REQUIRED TASK => Give the stretch of rows from the line containing "The height and width of the screenshot is (158, 296)." through the end of the rows as a JSON list of strings, one string per line, with blank lines and pictures left out.
::: DATA RECORDS
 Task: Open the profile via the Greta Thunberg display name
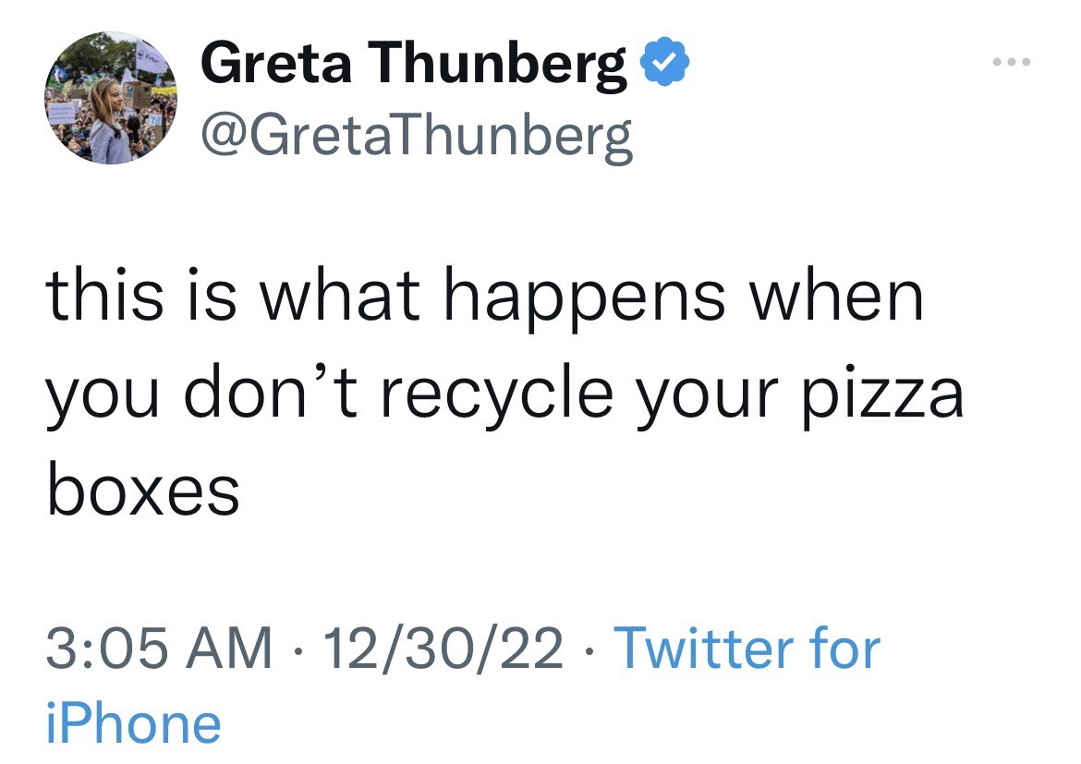point(414,64)
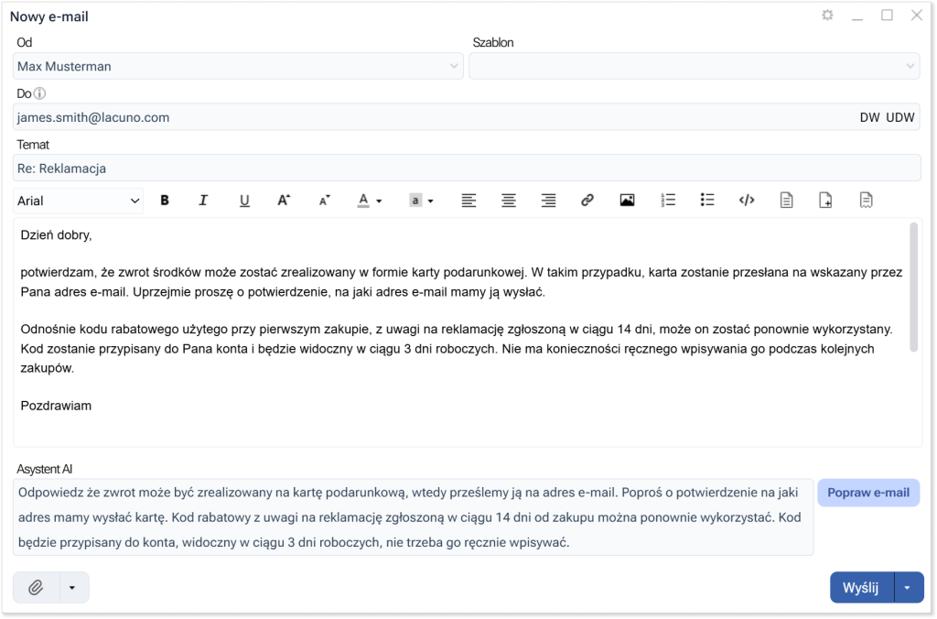Toggle italic text formatting
The image size is (937, 619).
point(204,201)
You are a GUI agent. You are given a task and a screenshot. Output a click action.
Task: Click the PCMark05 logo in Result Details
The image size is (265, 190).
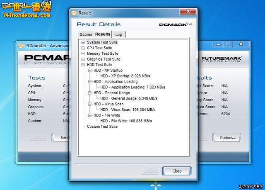pos(176,25)
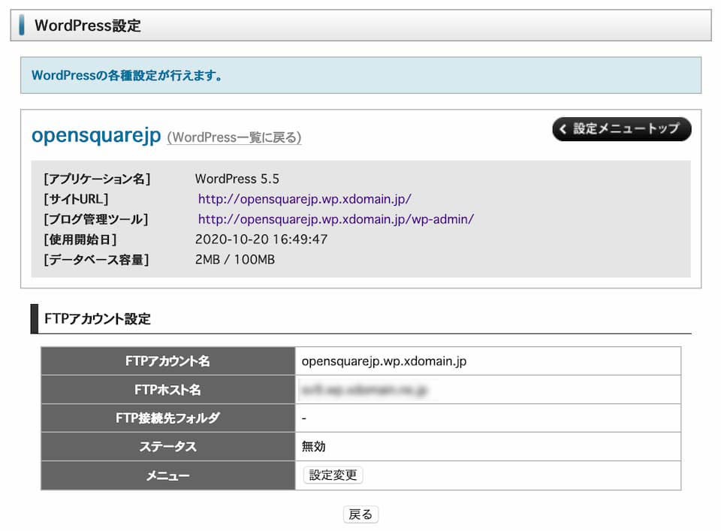Click the ステータス header cell
The image size is (721, 531).
[x=167, y=447]
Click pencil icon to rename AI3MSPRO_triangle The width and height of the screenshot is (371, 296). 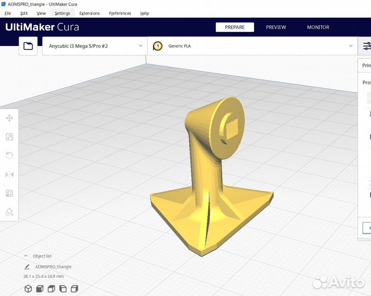pyautogui.click(x=27, y=266)
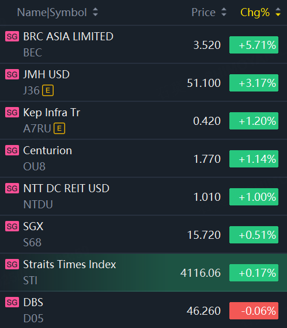Select the Price column header

point(203,12)
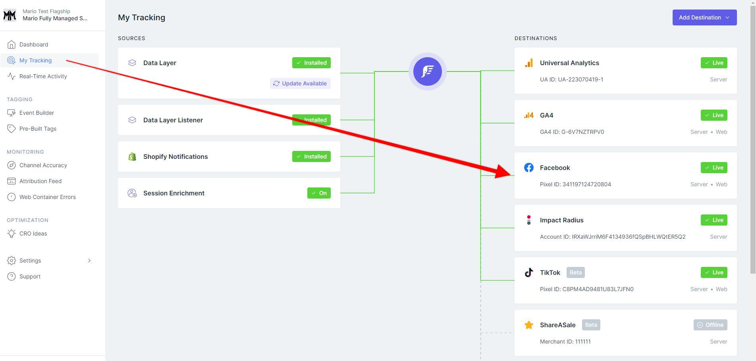The height and width of the screenshot is (361, 756).
Task: Click the Shopify Notifications icon
Action: [132, 156]
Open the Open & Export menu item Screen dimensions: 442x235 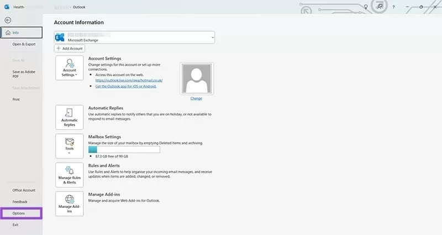pos(24,44)

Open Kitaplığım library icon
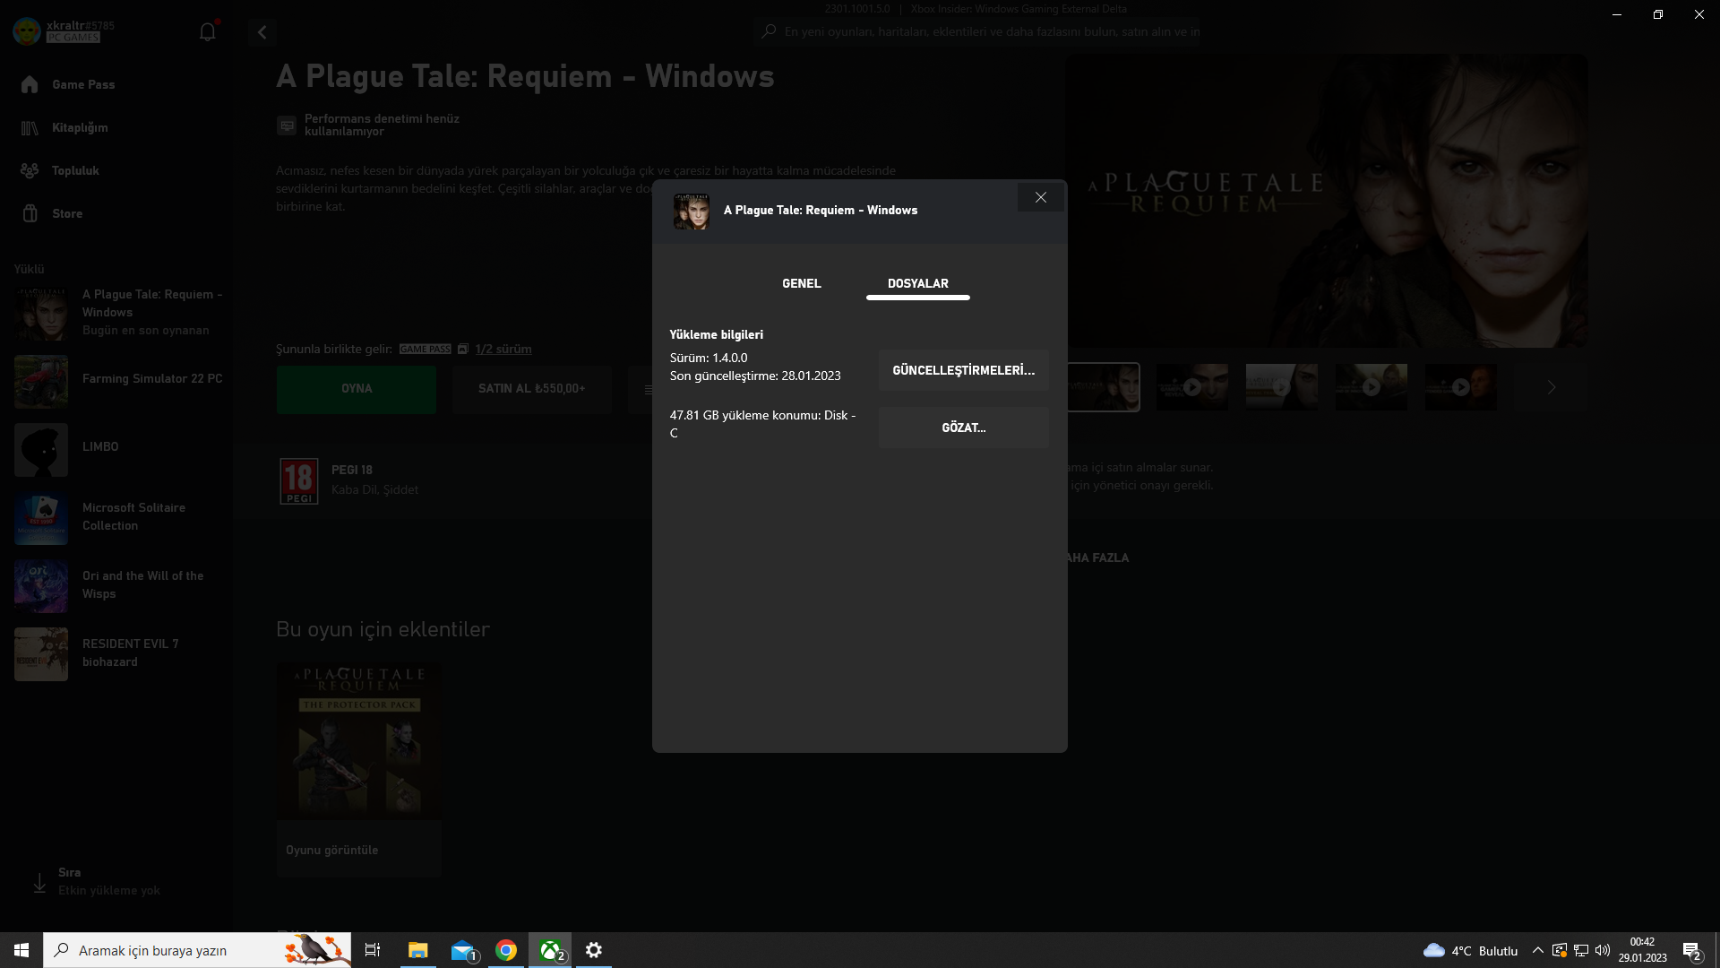coord(30,127)
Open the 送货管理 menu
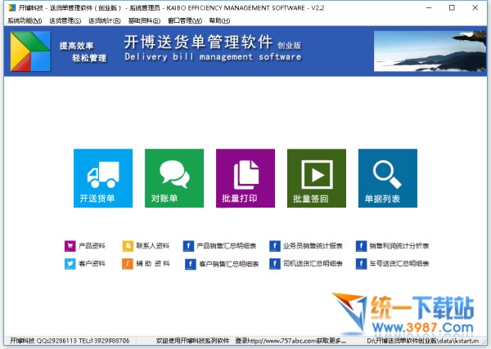This screenshot has height=349, width=491. 64,20
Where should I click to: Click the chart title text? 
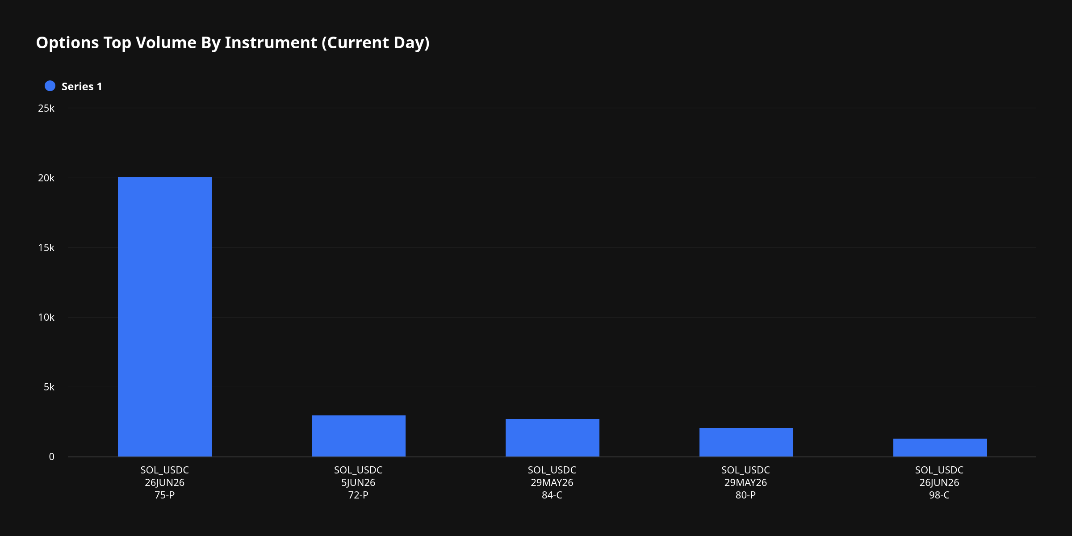(233, 43)
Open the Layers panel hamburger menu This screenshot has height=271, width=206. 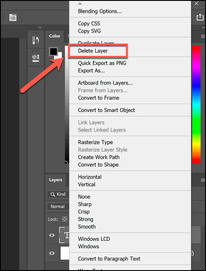tap(203, 180)
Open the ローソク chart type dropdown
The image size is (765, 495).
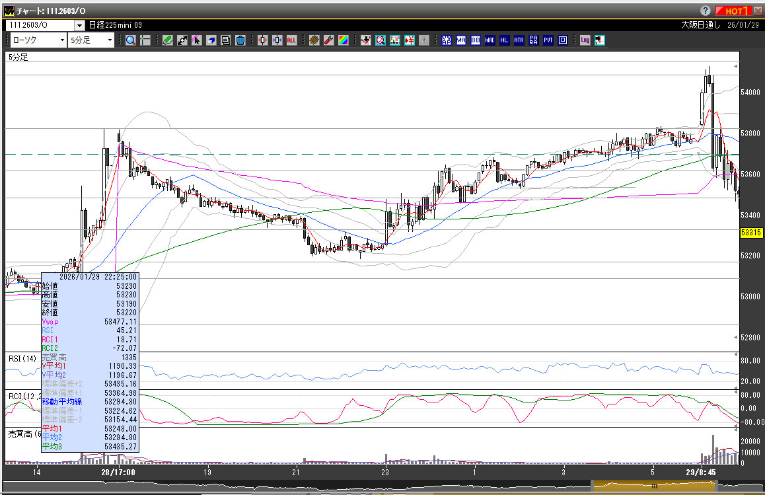tap(62, 40)
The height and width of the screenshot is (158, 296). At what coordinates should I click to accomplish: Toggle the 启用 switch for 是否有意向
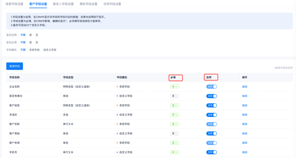(211, 96)
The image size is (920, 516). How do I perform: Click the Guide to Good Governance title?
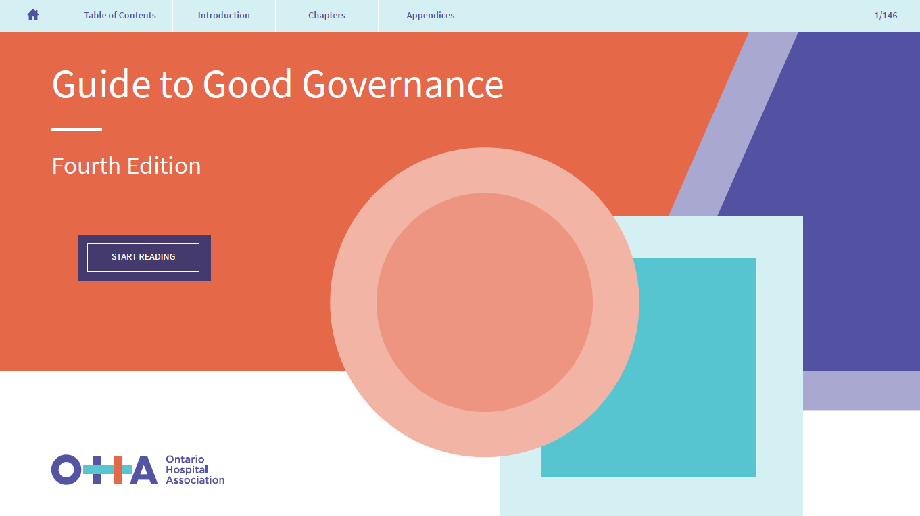pos(277,85)
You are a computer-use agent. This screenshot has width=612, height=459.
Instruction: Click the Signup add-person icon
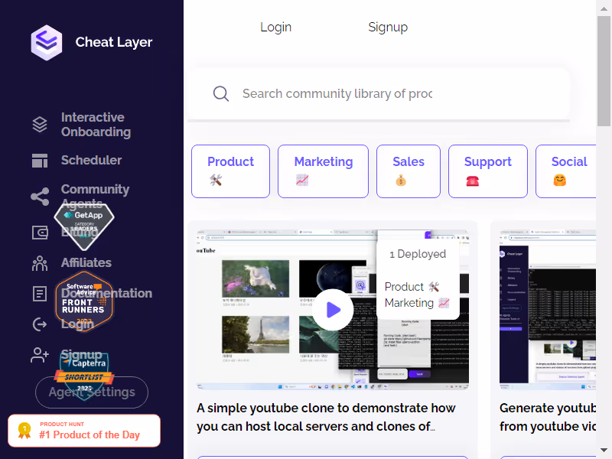click(40, 355)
::::::
SOLVED EXERCISE =>
[
  "The height and width of the screenshot is (158, 296). At what coordinates should I click to accomplish: Toggle the 启用 switch for 是否有意向",
  "(211, 96)",
  "The image size is (920, 516). How do I perform: Click the Guide to Good Governance title?",
  "pos(277,85)",
  "You are a computer-use agent. This screenshot has width=612, height=459.",
  "Instruction: Click the Signup add-person icon",
  "click(40, 355)"
]